EXTRACTED ENTRIES:
▬▬▬▬▬▬▬▬▬▬

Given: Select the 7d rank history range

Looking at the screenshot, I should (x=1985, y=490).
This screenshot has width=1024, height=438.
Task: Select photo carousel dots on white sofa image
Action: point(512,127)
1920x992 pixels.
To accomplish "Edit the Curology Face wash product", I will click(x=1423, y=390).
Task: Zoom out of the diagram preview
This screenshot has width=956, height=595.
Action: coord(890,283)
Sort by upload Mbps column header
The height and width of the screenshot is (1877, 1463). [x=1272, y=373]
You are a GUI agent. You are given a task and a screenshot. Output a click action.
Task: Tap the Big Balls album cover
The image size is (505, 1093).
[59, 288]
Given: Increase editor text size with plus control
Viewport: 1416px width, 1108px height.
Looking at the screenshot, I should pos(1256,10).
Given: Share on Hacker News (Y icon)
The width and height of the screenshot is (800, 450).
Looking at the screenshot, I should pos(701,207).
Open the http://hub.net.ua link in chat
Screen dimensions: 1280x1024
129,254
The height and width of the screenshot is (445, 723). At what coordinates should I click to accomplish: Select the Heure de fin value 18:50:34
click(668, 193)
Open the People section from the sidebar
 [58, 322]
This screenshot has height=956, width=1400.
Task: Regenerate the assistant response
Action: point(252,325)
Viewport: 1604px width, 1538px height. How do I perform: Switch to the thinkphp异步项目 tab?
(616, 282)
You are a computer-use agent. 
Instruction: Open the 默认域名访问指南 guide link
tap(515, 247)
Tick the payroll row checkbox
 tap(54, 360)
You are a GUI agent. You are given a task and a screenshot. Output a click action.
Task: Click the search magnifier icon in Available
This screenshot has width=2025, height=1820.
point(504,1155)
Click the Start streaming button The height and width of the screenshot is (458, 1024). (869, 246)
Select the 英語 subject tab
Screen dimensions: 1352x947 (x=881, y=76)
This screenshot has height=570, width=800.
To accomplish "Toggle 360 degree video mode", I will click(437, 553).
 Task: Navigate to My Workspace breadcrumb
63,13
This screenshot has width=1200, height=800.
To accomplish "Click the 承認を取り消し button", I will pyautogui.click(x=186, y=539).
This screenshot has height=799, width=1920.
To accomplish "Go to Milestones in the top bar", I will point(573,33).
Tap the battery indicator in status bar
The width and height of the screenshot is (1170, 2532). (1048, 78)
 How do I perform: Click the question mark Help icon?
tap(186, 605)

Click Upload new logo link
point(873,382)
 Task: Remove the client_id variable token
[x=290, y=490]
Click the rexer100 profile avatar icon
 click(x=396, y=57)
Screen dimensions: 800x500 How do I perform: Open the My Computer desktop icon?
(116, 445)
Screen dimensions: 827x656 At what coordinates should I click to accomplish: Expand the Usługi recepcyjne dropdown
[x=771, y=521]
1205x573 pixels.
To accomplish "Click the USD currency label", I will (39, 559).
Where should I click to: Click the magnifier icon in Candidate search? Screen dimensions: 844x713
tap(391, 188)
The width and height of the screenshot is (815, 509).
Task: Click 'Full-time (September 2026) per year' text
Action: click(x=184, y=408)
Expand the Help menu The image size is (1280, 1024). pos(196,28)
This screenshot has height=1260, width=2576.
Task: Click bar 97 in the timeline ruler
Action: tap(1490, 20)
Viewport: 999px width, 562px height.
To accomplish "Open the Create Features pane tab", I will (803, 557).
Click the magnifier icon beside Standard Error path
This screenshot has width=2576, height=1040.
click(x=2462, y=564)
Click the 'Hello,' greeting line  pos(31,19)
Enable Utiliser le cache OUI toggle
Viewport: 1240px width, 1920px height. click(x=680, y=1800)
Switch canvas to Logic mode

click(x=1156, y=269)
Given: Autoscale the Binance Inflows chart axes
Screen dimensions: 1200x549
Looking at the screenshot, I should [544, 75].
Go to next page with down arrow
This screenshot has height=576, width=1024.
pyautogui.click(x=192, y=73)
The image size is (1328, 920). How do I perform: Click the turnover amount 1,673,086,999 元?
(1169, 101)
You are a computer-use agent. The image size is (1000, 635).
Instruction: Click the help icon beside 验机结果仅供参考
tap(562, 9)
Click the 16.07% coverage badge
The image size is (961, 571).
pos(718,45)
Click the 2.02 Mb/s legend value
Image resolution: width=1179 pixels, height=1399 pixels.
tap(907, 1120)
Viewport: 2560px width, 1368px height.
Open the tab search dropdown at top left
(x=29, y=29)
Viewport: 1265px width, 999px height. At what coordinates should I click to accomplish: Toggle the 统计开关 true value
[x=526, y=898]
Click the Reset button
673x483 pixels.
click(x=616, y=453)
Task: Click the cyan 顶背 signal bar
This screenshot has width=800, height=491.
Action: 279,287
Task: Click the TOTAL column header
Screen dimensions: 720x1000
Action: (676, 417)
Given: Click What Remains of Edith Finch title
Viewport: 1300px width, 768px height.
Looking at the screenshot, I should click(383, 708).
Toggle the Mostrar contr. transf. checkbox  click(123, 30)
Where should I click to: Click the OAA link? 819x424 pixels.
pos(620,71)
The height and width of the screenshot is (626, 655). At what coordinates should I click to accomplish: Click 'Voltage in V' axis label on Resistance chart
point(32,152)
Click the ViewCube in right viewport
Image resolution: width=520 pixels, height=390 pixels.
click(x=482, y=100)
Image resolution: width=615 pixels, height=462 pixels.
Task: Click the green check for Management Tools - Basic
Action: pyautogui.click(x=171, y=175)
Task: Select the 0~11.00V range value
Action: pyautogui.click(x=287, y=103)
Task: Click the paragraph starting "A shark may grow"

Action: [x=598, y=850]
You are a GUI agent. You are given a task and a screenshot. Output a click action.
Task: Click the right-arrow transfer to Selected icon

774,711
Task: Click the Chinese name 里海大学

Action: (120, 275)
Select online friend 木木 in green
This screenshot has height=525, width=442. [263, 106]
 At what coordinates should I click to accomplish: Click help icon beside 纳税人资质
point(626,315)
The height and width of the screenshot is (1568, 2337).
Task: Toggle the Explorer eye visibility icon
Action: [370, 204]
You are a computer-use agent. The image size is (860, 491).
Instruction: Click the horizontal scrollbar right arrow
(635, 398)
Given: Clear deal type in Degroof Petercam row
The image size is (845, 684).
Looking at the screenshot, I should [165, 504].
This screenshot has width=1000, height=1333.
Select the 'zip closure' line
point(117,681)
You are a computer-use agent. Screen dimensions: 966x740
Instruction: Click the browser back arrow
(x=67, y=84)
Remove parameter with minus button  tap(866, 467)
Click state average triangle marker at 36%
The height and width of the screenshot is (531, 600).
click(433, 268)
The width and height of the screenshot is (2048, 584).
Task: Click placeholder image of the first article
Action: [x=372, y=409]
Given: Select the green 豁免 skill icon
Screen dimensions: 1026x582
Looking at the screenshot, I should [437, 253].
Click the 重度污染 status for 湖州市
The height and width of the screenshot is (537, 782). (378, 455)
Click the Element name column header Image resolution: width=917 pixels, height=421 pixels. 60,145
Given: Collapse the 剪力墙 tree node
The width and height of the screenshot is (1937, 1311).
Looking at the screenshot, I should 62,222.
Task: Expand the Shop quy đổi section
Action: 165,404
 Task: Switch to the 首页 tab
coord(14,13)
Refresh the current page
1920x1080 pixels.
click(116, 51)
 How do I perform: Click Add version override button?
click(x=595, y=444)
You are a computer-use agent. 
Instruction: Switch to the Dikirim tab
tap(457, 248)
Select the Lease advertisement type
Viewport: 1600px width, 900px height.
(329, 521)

▬▬▬▬▬▬▬▬▬▬

WORK TO DO:
Copy out every line of the listing above verbatim.

SOLUTION:
Given: Select the 7d rank history range

Looking at the screenshot, I should (x=1985, y=490).
This screenshot has width=1024, height=438.
Task: Select photo carousel dots on white sofa image
Action: point(512,127)
1920x992 pixels.
To accomplish "Edit the Curology Face wash product", I will click(x=1423, y=390).
Task: Zoom out of the diagram preview
This screenshot has width=956, height=595.
Action: coord(890,283)
Sort by upload Mbps column header
The height and width of the screenshot is (1877, 1463). [x=1272, y=373]
You are a GUI agent. You are given a task and a screenshot. Output a click action.
Task: Tap the Big Balls album cover
The image size is (505, 1093).
[59, 288]
Given: Increase editor text size with plus control
Viewport: 1416px width, 1108px height.
Looking at the screenshot, I should pos(1256,10).
Given: Share on Hacker News (Y icon)
The width and height of the screenshot is (800, 450).
Looking at the screenshot, I should pos(701,207).
Open the http://hub.net.ua link in chat
Screen dimensions: 1280x1024
129,254
The height and width of the screenshot is (445, 723). At what coordinates should I click to accomplish: Select the Heure de fin value 18:50:34
click(668, 193)
Open the People section from the sidebar
 [58, 322]
This screenshot has height=956, width=1400.
Task: Regenerate the assistant response
Action: point(252,325)
Viewport: 1604px width, 1538px height. How do I perform: Switch to the thinkphp异步项目 tab?
(616, 282)
You are a computer-use agent. 
Instruction: Open the 默认域名访问指南 guide link
tap(515, 247)
Tick the payroll row checkbox
 tap(54, 360)
You are a GUI agent. You are given a task and a screenshot. Output a click action.
Task: Click the search magnifier icon in Available
This screenshot has width=2025, height=1820.
point(504,1155)
Click the Start streaming button The height and width of the screenshot is (458, 1024). (869, 246)
Select the 英語 subject tab
Screen dimensions: 1352x947 (x=881, y=76)
This screenshot has height=570, width=800.
To accomplish "Toggle 360 degree video mode", I will click(437, 553).
 Task: Navigate to My Workspace breadcrumb
63,13
This screenshot has width=1200, height=800.
To accomplish "Click the 承認を取り消し button", I will pyautogui.click(x=186, y=539).
This screenshot has height=799, width=1920.
To accomplish "Go to Milestones in the top bar", I will point(573,33).
Tap the battery indicator in status bar
The width and height of the screenshot is (1170, 2532). (1048, 78)
 How do I perform: Click the question mark Help icon?
tap(186, 605)

Click Upload new logo link
point(873,382)
 Task: Remove the client_id variable token
[x=290, y=490]
Click the rexer100 profile avatar icon
 click(x=396, y=57)
Screen dimensions: 800x500 How do I perform: Open the My Computer desktop icon?
(116, 445)
Screen dimensions: 827x656 At what coordinates should I click to accomplish: Expand the Usługi recepcyjne dropdown
[x=771, y=521]
1205x573 pixels.
To accomplish "Click the USD currency label", I will (39, 559).
Where should I click to: Click the magnifier icon in Candidate search? Screen dimensions: 844x713
tap(391, 188)
The width and height of the screenshot is (815, 509).
Task: Click 'Full-time (September 2026) per year' text
Action: click(x=184, y=408)
Expand the Help menu The image size is (1280, 1024). pos(196,28)
This screenshot has height=1260, width=2576.
Task: Click bar 97 in the timeline ruler
Action: tap(1490, 20)
Viewport: 999px width, 562px height.
To accomplish "Open the Create Features pane tab", I will (803, 557).
Click the magnifier icon beside Standard Error path
This screenshot has width=2576, height=1040.
click(x=2462, y=564)
Click the 'Hello,' greeting line  pos(31,19)
Enable Utiliser le cache OUI toggle
Viewport: 1240px width, 1920px height. click(x=680, y=1800)
Switch canvas to Logic mode

click(x=1156, y=269)
Given: Autoscale the Binance Inflows chart axes
Screen dimensions: 1200x549
Looking at the screenshot, I should [544, 75].
Go to next page with down arrow
This screenshot has height=576, width=1024.
pyautogui.click(x=192, y=73)
The image size is (1328, 920). How do I perform: Click the turnover amount 1,673,086,999 元?
(1169, 101)
You are a computer-use agent. The image size is (1000, 635).
Instruction: Click the help icon beside 验机结果仅供参考
tap(562, 9)
Click the 16.07% coverage badge
The image size is (961, 571).
pos(718,45)
Click the 2.02 Mb/s legend value
Image resolution: width=1179 pixels, height=1399 pixels.
tap(907, 1120)
Viewport: 2560px width, 1368px height.
Open the tab search dropdown at top left
(x=29, y=29)
Viewport: 1265px width, 999px height. At what coordinates should I click to accomplish: Toggle the 统计开关 true value
[x=526, y=898]
Click the Reset button
673x483 pixels.
click(x=616, y=453)
Task: Click the cyan 顶背 signal bar
This screenshot has width=800, height=491.
Action: 279,287
Task: Click the TOTAL column header
Screen dimensions: 720x1000
Action: (676, 417)
Given: Click What Remains of Edith Finch title
Viewport: 1300px width, 768px height.
Looking at the screenshot, I should click(383, 708).
Toggle the Mostrar contr. transf. checkbox  click(123, 30)
Where should I click to: Click the OAA link? 819x424 pixels.
pos(620,71)
The height and width of the screenshot is (626, 655). At what coordinates should I click to accomplish: Click 'Voltage in V' axis label on Resistance chart
point(32,152)
Click the ViewCube in right viewport
Image resolution: width=520 pixels, height=390 pixels.
click(x=482, y=100)
Image resolution: width=615 pixels, height=462 pixels.
Task: Click the green check for Management Tools - Basic
Action: pyautogui.click(x=171, y=175)
Task: Select the 0~11.00V range value
Action: pyautogui.click(x=287, y=103)
Task: Click the paragraph starting "A shark may grow"

Action: [x=598, y=850]
You are a GUI agent. You are given a task and a screenshot. Output a click action.
Task: Click the right-arrow transfer to Selected icon

774,711
Task: Click the Chinese name 里海大学

Action: (120, 275)
Select online friend 木木 in green
This screenshot has height=525, width=442. [263, 106]
 At what coordinates should I click to accomplish: Click help icon beside 纳税人资质
point(626,315)
The height and width of the screenshot is (1568, 2337).
Task: Toggle the Explorer eye visibility icon
Action: [370, 204]
You are a computer-use agent. The image size is (860, 491).
Instruction: Click the horizontal scrollbar right arrow
(635, 398)
Given: Clear deal type in Degroof Petercam row
The image size is (845, 684).
Looking at the screenshot, I should [165, 504].
This screenshot has width=1000, height=1333.
Select the 'zip closure' line
point(117,681)
You are a computer-use agent. Screen dimensions: 966x740
Instruction: Click the browser back arrow
(x=67, y=84)
Remove parameter with minus button  tap(866, 467)
Click state average triangle marker at 36%
The height and width of the screenshot is (531, 600).
click(433, 268)
The width and height of the screenshot is (2048, 584).
Task: Click placeholder image of the first article
Action: [x=372, y=409]
Given: Select the green 豁免 skill icon
Screen dimensions: 1026x582
Looking at the screenshot, I should [437, 253].
Click the 重度污染 status for 湖州市
The height and width of the screenshot is (537, 782). (378, 455)
Click the Element name column header Image resolution: width=917 pixels, height=421 pixels. 60,145
Given: Collapse the 剪力墙 tree node
The width and height of the screenshot is (1937, 1311).
Looking at the screenshot, I should 62,222.
Task: Expand the Shop quy đổi section
Action: 165,404
 Task: Switch to the 首页 tab
coord(14,13)
Refresh the current page
1920x1080 pixels.
click(116, 51)
 How do I perform: Click Add version override button?
click(x=595, y=444)
You are a computer-use agent. 
Instruction: Switch to the Dikirim tab
tap(457, 248)
Select the Lease advertisement type
Viewport: 1600px width, 900px height.
(329, 521)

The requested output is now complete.